### Aim of the task
Among the records that follow, find each line holding the word "beside" and copy it.
--- Information Enclosed Below ---
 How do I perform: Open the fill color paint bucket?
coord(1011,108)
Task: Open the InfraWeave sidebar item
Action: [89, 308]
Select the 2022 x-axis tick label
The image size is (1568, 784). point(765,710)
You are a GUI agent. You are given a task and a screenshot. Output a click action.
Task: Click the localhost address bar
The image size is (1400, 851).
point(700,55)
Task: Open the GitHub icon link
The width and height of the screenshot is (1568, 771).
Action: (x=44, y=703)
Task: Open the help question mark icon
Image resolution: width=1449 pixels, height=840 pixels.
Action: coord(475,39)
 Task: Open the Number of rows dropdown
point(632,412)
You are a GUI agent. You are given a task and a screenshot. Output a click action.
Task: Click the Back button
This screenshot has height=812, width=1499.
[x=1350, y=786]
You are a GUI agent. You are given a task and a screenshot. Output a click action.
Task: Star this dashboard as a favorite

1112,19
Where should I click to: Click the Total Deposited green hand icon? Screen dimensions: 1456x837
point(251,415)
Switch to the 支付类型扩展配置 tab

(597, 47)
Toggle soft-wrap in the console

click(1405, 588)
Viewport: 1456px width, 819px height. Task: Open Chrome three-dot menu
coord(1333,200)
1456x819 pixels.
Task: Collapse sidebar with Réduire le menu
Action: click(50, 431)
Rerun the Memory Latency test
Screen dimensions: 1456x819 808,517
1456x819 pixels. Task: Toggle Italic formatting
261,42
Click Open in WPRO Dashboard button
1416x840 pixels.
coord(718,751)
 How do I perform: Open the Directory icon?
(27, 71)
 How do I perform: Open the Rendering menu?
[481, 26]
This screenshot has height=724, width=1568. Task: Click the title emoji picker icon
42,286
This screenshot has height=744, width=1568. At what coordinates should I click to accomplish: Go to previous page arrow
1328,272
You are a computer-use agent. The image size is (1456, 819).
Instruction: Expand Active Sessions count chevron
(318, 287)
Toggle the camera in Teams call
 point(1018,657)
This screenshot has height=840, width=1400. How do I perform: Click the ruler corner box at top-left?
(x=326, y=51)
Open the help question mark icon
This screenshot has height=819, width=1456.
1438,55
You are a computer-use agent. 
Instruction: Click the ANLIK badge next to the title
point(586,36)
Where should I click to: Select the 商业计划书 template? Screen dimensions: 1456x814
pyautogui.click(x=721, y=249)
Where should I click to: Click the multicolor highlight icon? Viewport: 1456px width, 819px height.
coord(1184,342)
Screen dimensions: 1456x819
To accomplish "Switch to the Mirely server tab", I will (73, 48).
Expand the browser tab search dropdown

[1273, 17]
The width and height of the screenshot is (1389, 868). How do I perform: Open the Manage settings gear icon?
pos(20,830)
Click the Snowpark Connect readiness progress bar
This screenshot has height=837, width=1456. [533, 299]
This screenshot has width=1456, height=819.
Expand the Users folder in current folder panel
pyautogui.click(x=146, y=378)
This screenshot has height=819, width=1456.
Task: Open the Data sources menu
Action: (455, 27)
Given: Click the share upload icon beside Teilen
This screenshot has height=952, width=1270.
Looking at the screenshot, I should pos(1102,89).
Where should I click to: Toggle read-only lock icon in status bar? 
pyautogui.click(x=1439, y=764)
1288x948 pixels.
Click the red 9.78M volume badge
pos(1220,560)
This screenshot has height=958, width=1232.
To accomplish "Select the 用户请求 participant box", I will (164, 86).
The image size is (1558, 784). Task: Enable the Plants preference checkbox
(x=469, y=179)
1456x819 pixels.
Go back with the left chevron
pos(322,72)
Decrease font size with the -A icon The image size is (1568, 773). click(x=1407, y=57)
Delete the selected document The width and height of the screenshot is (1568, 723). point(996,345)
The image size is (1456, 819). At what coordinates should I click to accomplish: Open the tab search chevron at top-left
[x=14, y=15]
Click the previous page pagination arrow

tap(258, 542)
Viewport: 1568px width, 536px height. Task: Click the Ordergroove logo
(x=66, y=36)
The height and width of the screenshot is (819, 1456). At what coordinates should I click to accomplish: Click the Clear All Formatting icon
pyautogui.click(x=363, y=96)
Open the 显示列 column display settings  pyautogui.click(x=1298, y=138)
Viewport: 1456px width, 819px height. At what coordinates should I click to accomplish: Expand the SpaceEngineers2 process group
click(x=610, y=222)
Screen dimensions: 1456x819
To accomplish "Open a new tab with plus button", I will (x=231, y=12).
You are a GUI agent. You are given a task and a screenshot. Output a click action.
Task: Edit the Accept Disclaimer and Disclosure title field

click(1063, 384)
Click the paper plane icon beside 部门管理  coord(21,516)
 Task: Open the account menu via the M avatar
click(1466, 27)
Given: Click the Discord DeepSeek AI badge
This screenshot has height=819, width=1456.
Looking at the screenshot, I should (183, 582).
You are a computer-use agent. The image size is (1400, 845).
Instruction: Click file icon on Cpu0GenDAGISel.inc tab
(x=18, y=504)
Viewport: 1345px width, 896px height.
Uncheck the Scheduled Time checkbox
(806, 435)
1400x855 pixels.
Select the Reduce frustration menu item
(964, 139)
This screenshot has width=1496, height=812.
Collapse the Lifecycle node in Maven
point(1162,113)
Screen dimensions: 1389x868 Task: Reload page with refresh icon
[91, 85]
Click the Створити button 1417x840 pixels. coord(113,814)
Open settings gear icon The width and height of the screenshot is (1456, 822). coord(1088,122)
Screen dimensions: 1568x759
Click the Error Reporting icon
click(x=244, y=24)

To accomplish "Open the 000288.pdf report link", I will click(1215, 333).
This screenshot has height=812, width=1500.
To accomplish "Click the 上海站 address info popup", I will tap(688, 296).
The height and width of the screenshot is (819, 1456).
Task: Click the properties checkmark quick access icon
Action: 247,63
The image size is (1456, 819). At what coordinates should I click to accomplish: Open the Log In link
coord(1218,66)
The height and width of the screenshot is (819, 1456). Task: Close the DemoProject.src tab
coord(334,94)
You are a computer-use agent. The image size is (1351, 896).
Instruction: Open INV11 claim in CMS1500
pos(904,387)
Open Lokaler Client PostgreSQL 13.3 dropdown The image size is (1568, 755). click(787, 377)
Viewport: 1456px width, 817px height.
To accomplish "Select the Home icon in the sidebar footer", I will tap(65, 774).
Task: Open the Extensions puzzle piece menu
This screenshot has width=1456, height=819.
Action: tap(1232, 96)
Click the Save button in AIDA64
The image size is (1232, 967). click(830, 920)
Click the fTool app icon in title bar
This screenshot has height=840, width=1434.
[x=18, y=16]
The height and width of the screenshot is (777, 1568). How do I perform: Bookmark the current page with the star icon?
--- End of Enclosed Information ---
### Task response
Given: Click the share upload icon beside Teilen
Click the paper plane icon beside 部门管理  coord(21,516)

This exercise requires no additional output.